LeviTor: 3D Trajectory Oriented Image-to-Video Synthesis¶

Conference: CVPR 2025
arXiv: 2412.15214
Code: https://github.com/ant-research/LeviTor
Area: Diffusion Models / Video Generation
Keywords: 3D Trajectory Control, Image-to-Video, Video Diffusion Models, K-means Clustering Points, Depth Information

TL;DR¶

LeviTor introduces 3D object trajectory control into image-to-video synthesis for the first time. By clustering object masks into a small number of representative points via K-means and incorporating depth information as control signals injected into the SVD model, it achieves precise control over complex 3D motions such as occlusion, forward/backward movement, and orbiting, reaching FID/FVD of 25.41/190.44 on DAVIS.

Background & Motivation¶

Background: Trajectory-controlled video generation has made significant progress. DragNUWA converts sparse strokes into a dense optical flow space, DragAnything extracts entity representations to achieve entity-level control, and TrackGo defines motion via free-form masks and arrows. However, all these methods operate trajectories on a 2D plane.

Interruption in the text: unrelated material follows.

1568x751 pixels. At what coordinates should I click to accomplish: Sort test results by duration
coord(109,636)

Limitations of Prior Work: All existing methods only consider 2D trajectories, which leads to ambiguity in real 3D environments. For instance, when making a hot air balloon fly past a building, a 2D trajectory cannot distinguish whether the balloon passes in front of or behind the building; when an object moves forward or backward, a 2D trajectory fails to express the depth change, resulting in unrealistic object scaling; and complex 3D motions like orbiting cannot be expressed by 2D trajectories at all.

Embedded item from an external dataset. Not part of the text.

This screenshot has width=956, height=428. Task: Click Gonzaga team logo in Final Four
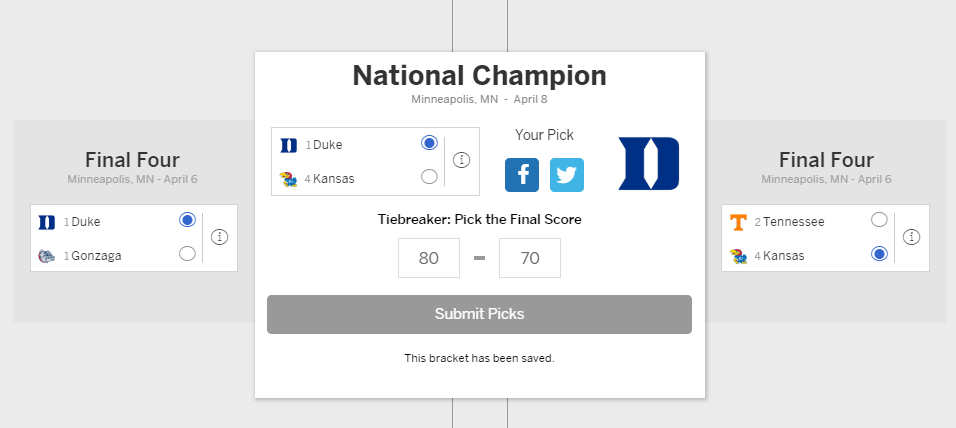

Key Challenge: The dimensionality of 2D trajectory information is insufficient to express motion in 3D space—an identical 2D trajectory can correspond to infinitely many 3D trajectories, leading to blurry generation results or violations of perspective projection laws. However, requiring users to input precise 3D trajectories is excessively difficult.

Goal: (1) Design an implicit control signal that represents 3D motion without requiring explicit 3D trajectory annotation; (2) Provide a simple way for users to input 3D control information; (3) Accurately control occlusion relations and depth changes between objects.

Key Insight: The authors discover that the spatial distribution change of K-means clustered points of an object mask can implicitly encode 3D motion information—points gathering indicates the object is moving away, points dispersing indicates the object is drawing near, and points disappearing behind another object indicates occlusion. Combined with relative depth values estimated by DepthAnythingV2, a simple 2D annotation with depth values can approximate a 3D trajectory.

Core Idea: Use the spatial distribution change of K-means clustered points together with relative depth values as a proxy representation of 3D motion, injecting it into a video diffusion model via ControlNet to achieve 3D trajectory control.

Method¶

Overall Architecture¶

Training Phase: High-quality videos and object mask annotations are obtained from the SA-V (VOS) dataset. For each frame, K-means clustering is applied to each mask to obtain representative points. DepthAnythingV2 is used to estimate the depth map for each frame, and depth values are assigned to the clustered points. The 2D Gaussian heatmap trajectory, instance information, and depth information are concatenated as control signals and injected into the SVD model via ControlNet for training. Inference Phase: The user selects an object mask to move on the initial image, draws a 2D trajectory, and specifies depth changes. The system projects the pixel points of the object mask into 3D space, moves them according to the user's specification, and renders them back to 2D to obtain frame-by-frame masks. Then, K-means is used to extract control points to generate the video.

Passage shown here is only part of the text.